Some people try to fight their condition when they first become unwell, ignoring their symptoms in an attempt to power through a task or event.

But that can be really unhelpful, because the fight can actually make symptoms worse: the boom and bust cycle we mentioned earlier.

Another potentially unhelpful one is to 'listen to your body': it's not bad advice in itself, but it's easy to become too preoccupied with every slight change in your symptoms, and focusing on them can make them feel even worse.

It's better to think in terms of specific activities or times.

For example you might know that spending a bit of time replying to email doesn't trigger your symptoms, but spending an hour on social media does.

Or you might learn that you can work for a certain amount of time but no longer, in which case it's best to stop and come back to it later rather than persevere.

4. Increase the pace, but do it slowly 

The knowledge you've gained from your diary and your experiences has helped you find your baseline.

The next step is to gently increase activity, with gently being the key word: it's recommended that people with post-viral syndromes don't increase activities by more than 10% at a time, so for example if you can do email for 10 minutes then by all means try doing it for 11, but don't jump immediately to 30: that risks setting your progress back significantly.
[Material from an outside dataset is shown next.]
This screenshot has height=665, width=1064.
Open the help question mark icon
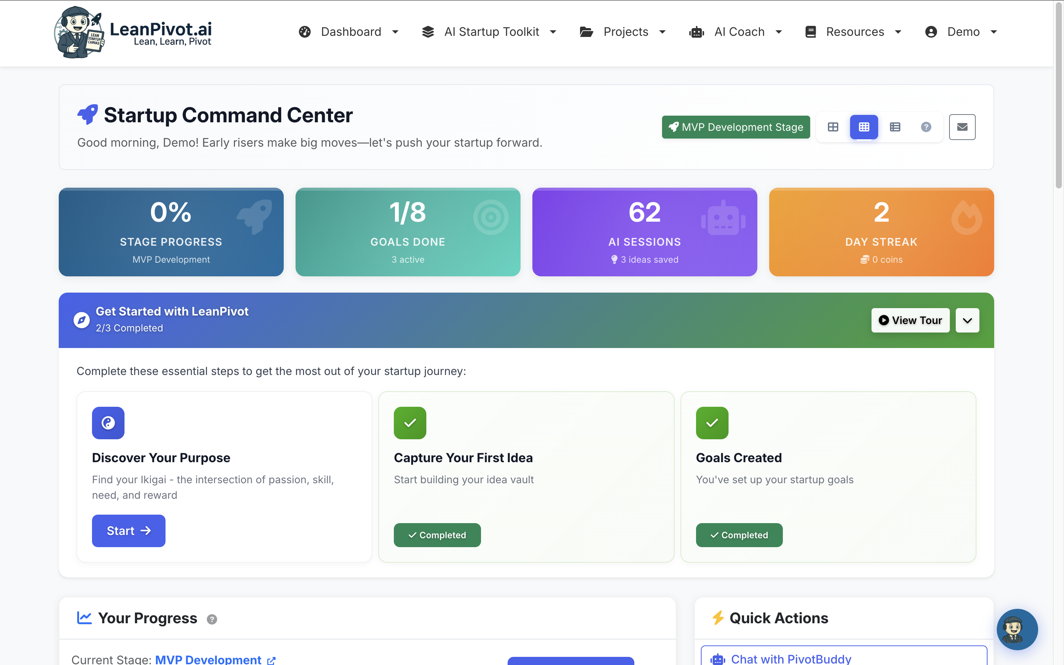[926, 127]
Throughout this process, it's important to give yourself a break: imagine you're talking not to you, but to a loved one who's recovering from a serious illness.

Be as nice and as encouraging to yourself as you would be to them.

5. Don't try to find a quick fix 

Long COVID is nasty, and as much as we wish there was a magic pill we could take, liquid we could inject or button we could press, recovering from it takes time.

The modern world doesn't have much time for convalescence but it's a crucial part of recovery: our bodies and our brains need time, space and compassion in order to get better, and you may encounter the odd setback along the way.

That's okay, and hopefully your diary can help by showing you how much progress you've made.

Another strategy that you might find helpful is to take some time to think about your life pre- COVID and your life now.

Are there aspects of your previous life that you don't miss, or things that have new meaning for you know?

By using your recovery as an opportunity to think about what matters to you (and perhaps to think about what parts of your life you're better off without) you can find some positives from what is of course an awful experience.

Psychologists call this 'post-traumatic growth', and it can be helpful to think about it if you're finding your progress or symptoms frustrating.

Engage in these five ways to cope with covid and you will be more aware of your limits, increase the likelihood of having a good day, and be able to allow your body to recover.